We settled on a 1974 bright orange Volkswagen Super Beetle. My first car. Guys, you know this feeling. You hand over the dough, climb into the driver’s seat, and something changes. Something big. Geological plates shift beneath you. Titanic tumblers click into place, grand new vistas open up before you, and the world is somehow reborn. You finally have your own car, which means freedom and fun and privacy.
Brakes, tires, insurance, gas? Yeah, that all comes later, Killjoy. But would you please let me and my blog buddies savor the memory of this once-in-a-lifetime moment? I mean, honestly, would that kill you?
Anyway, my Super Beetle and I soon became inseparable. Finding places to park it along streets in college, rather than paying the outrageous rates for an official on-campus sticker, became a nightly adventure. Tooling around on story assignments, first for the student newspaper then for the town’s paper my senior year. And, mostly, taking Her on dates, just hanging around together at school, and getting from my house to Hers on college breaks and vacations.
Not that everything about my Super Beetle was peaches and cream, though. The heater never really worked great. On many a bitter morning or evening, I could be seen (and heard, shouting colorful euphemisms) scraping ice off of the INSIDE of the windshield. The car had countless idiosyncrasies and quirks, too, but as guys everywhere also can attest, those only make your first car more special.
The Super Beetle’s finest hour, though, came late on the morning of Saturday, July 10, 1982, the day I married Her. Everyone – family and those in the wedding party – had stayed in a hotel in our college town the night before, as the wedding was to occur at our campus church. One by one they left for the service, leaving only me and my best man.

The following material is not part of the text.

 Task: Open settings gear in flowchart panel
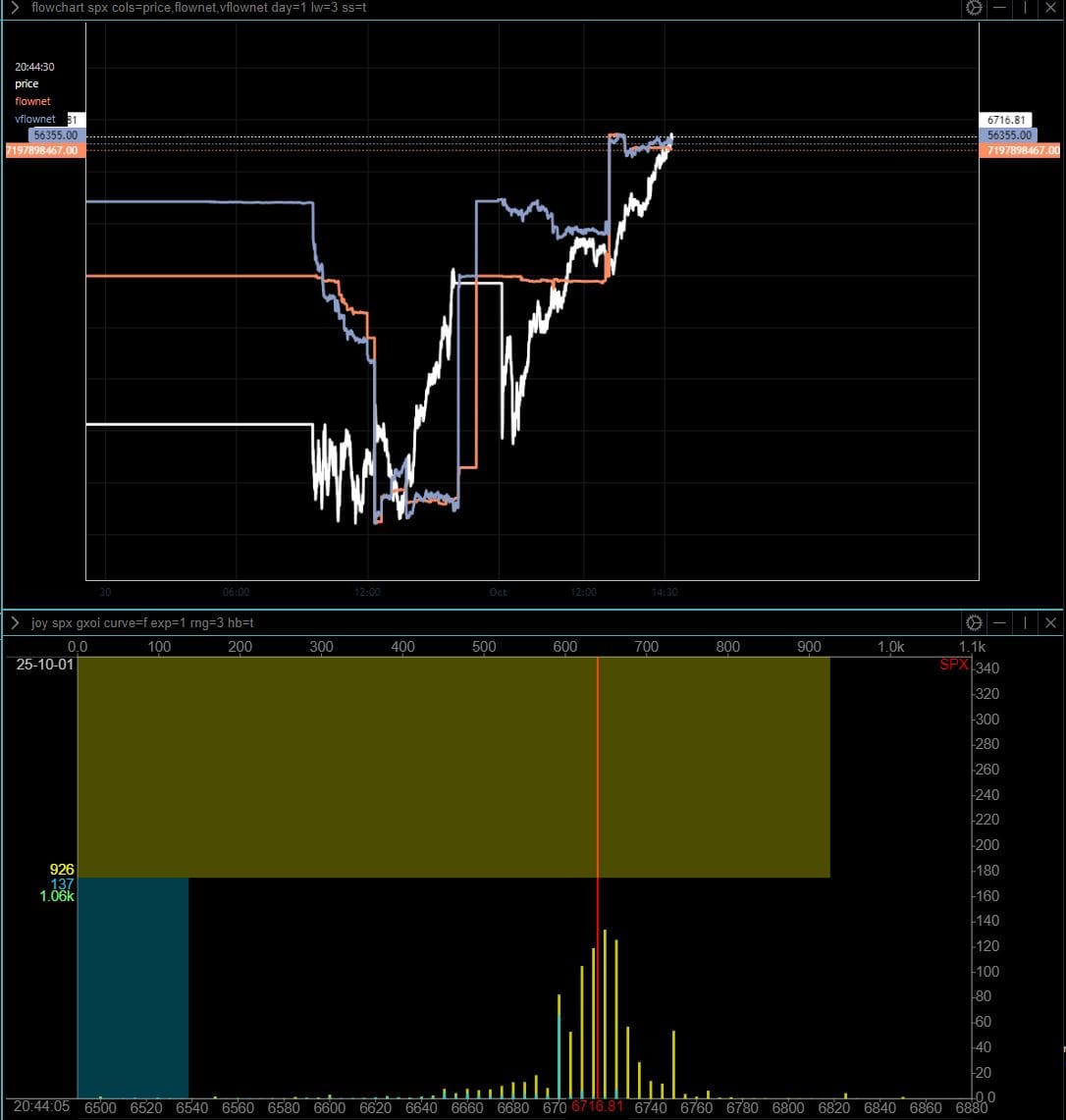(x=974, y=8)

The vehicle had been acting up a little the week prior, and I wasn’t 100% confident we’d make it to the church that morning. As if I weren’t nervous and excited enough, right? But we got in, I took a deep breath, sent a quick prayer skyward, turned the ignition – and smiled. The Super Beetle then completed its most important trip ever.
Later, as the wedding began and I saw Her coming up the aisle, titanic tumblers again clicked into place, grand new vistas opened up before me, and the world was once more, somehow, reborn.